Problem to work on: Report the lines of the material that carry the string "Given".

Records for processing:
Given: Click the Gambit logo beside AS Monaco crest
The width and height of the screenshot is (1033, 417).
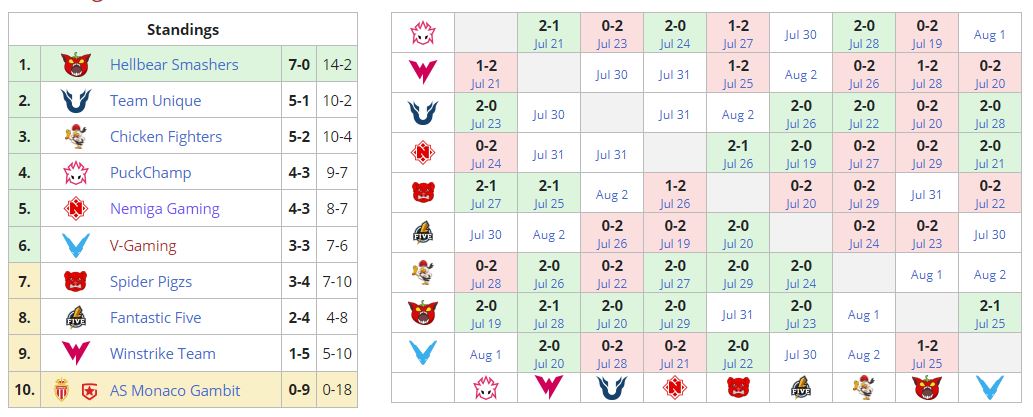Looking at the screenshot, I should pos(88,389).
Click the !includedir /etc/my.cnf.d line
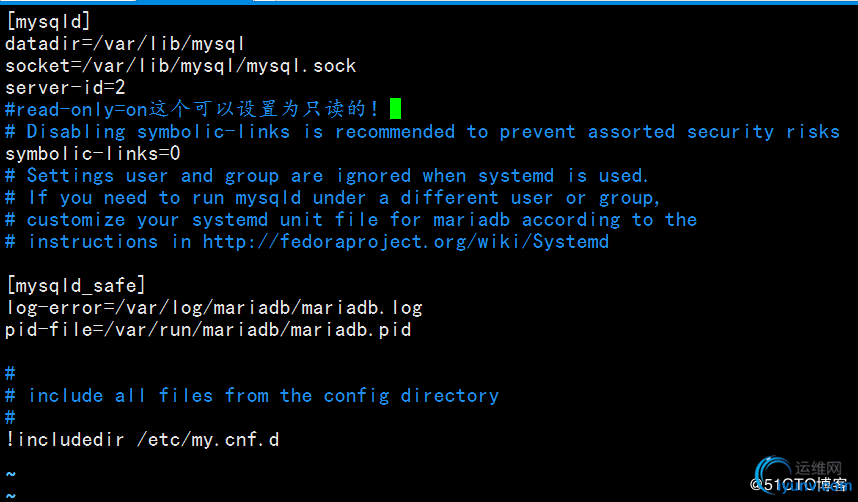This screenshot has width=858, height=502. pyautogui.click(x=142, y=440)
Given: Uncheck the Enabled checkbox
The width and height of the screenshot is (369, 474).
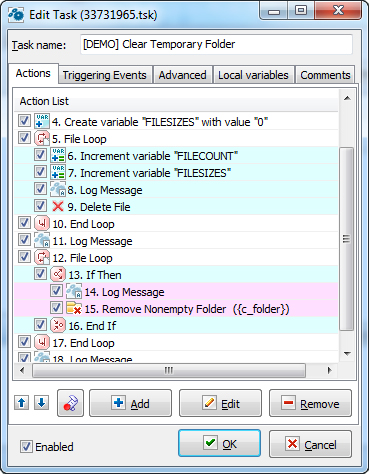Looking at the screenshot, I should click(x=26, y=446).
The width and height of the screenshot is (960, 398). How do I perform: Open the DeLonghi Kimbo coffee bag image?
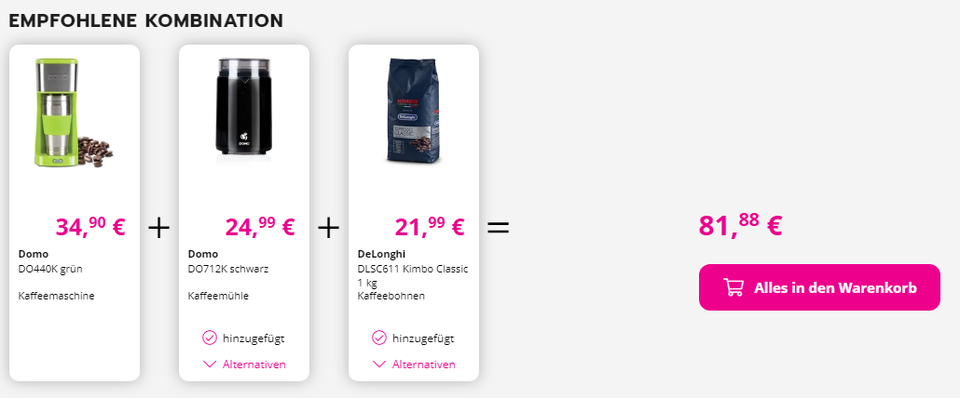414,110
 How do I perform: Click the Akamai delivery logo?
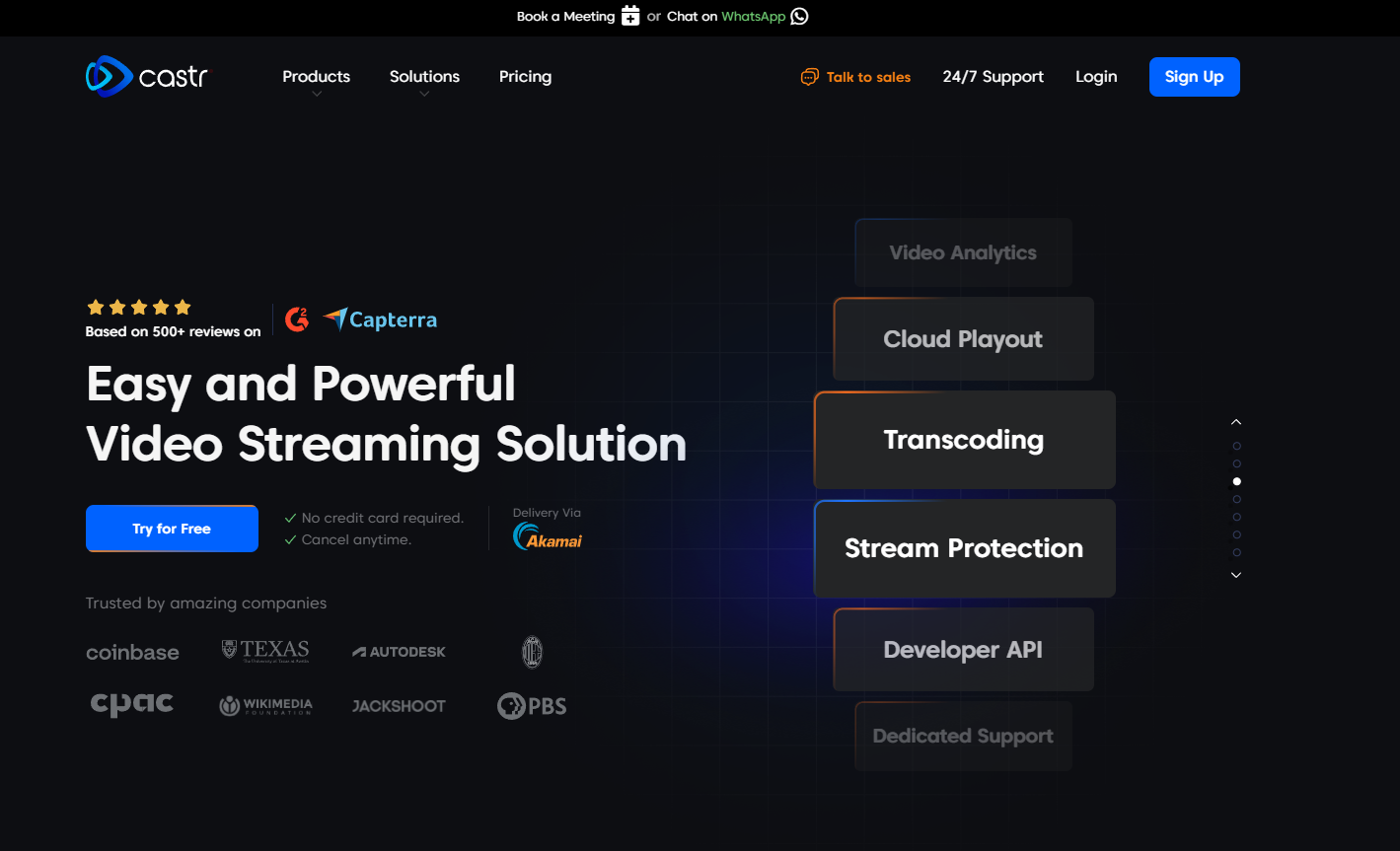(546, 535)
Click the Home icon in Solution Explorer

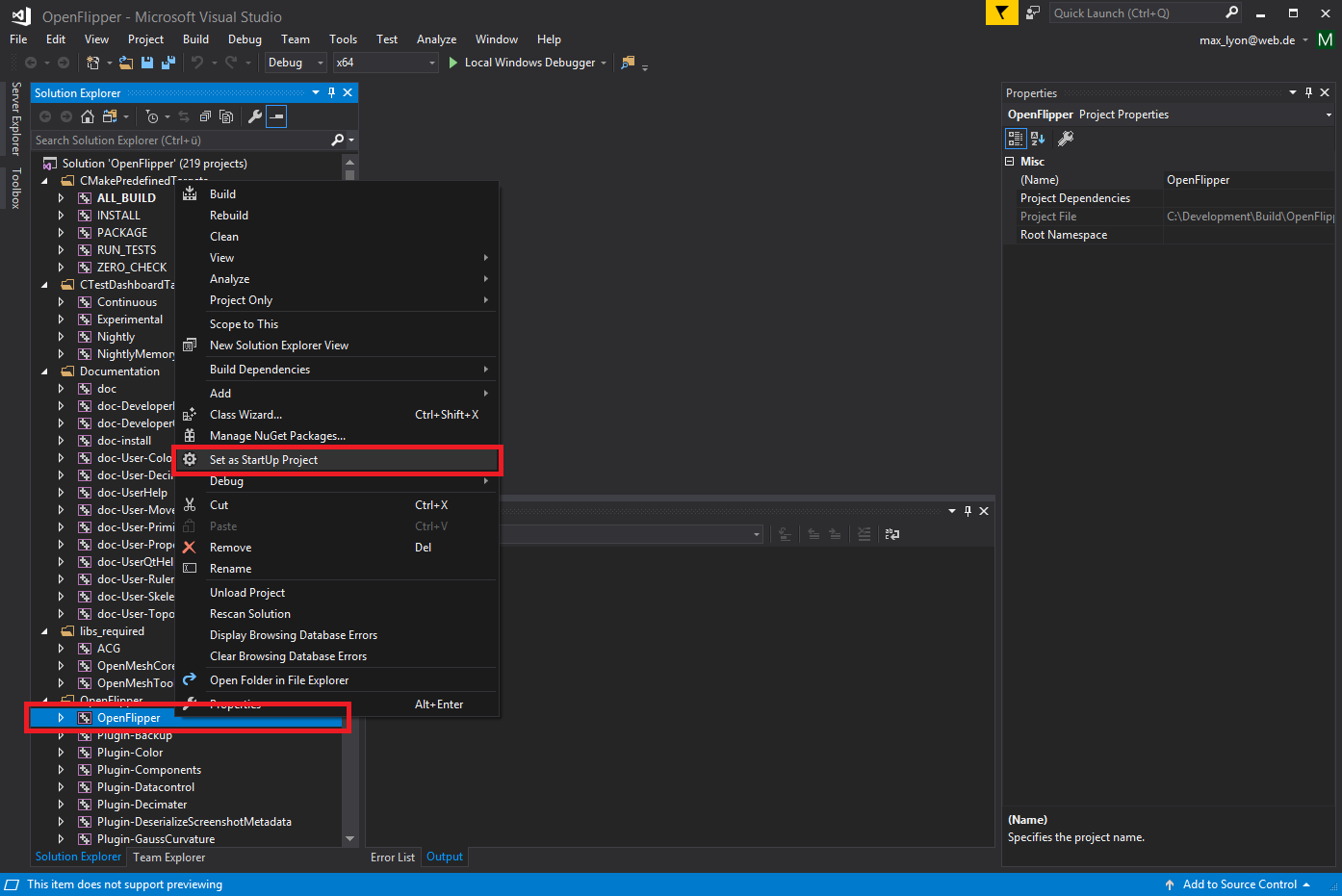coord(88,116)
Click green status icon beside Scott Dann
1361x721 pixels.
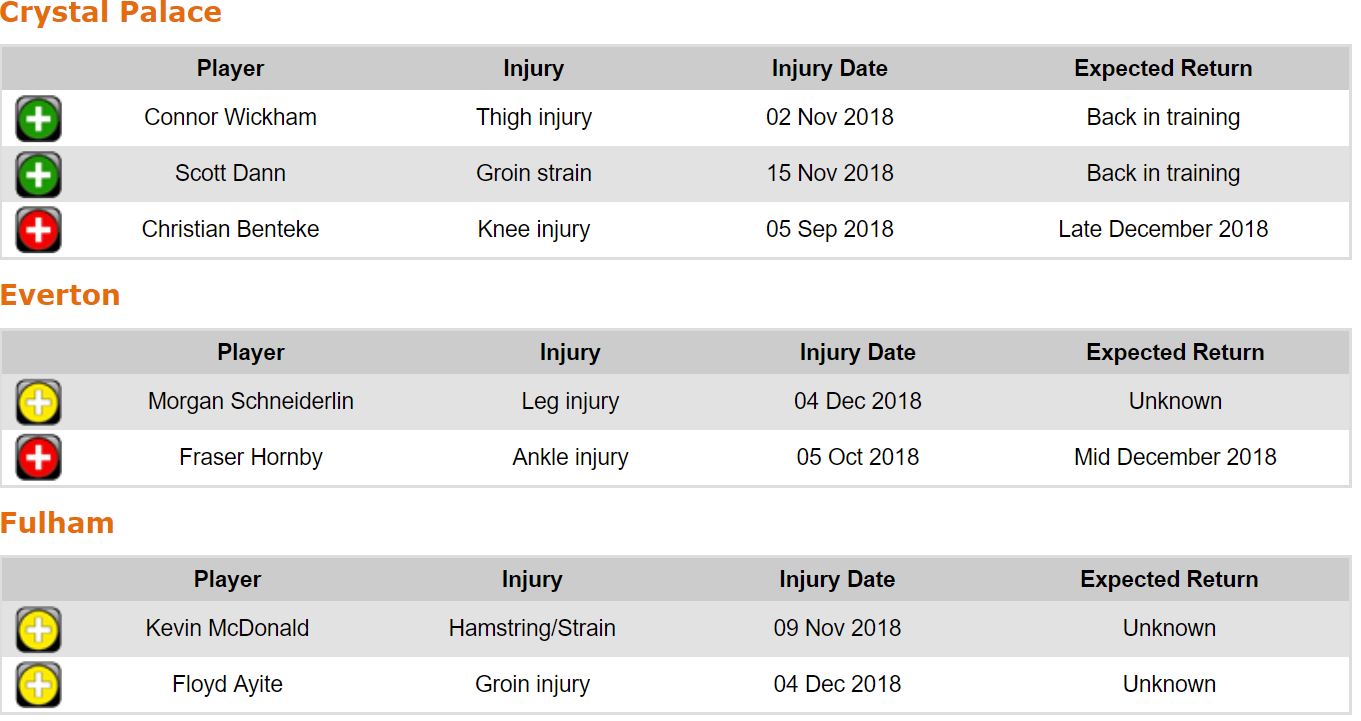[38, 175]
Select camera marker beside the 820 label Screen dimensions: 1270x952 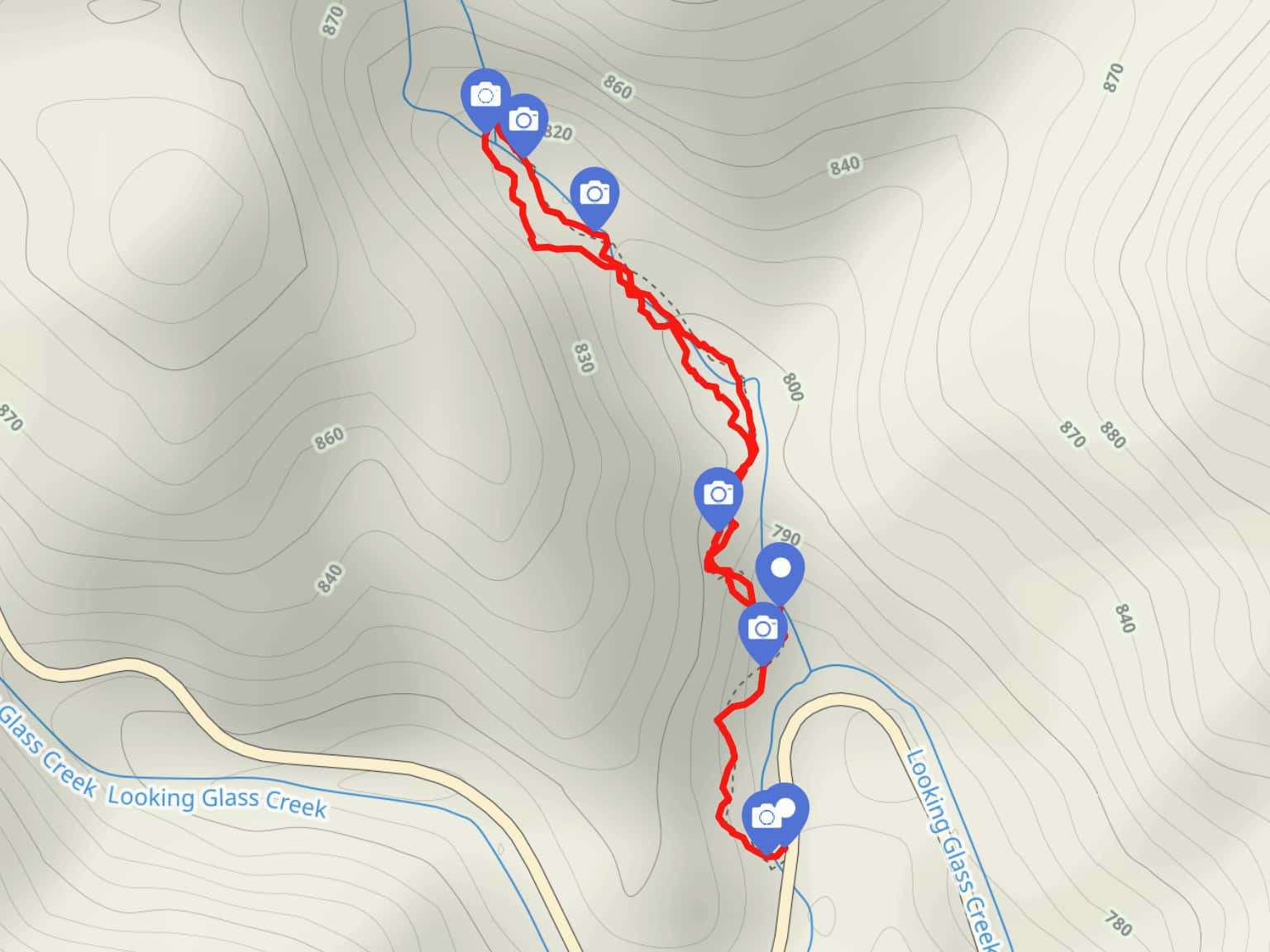coord(523,123)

Output for this task:
Given: Click the Gambit logo beside AS Monaco crest
Given: Uncheck the Enabled checkbox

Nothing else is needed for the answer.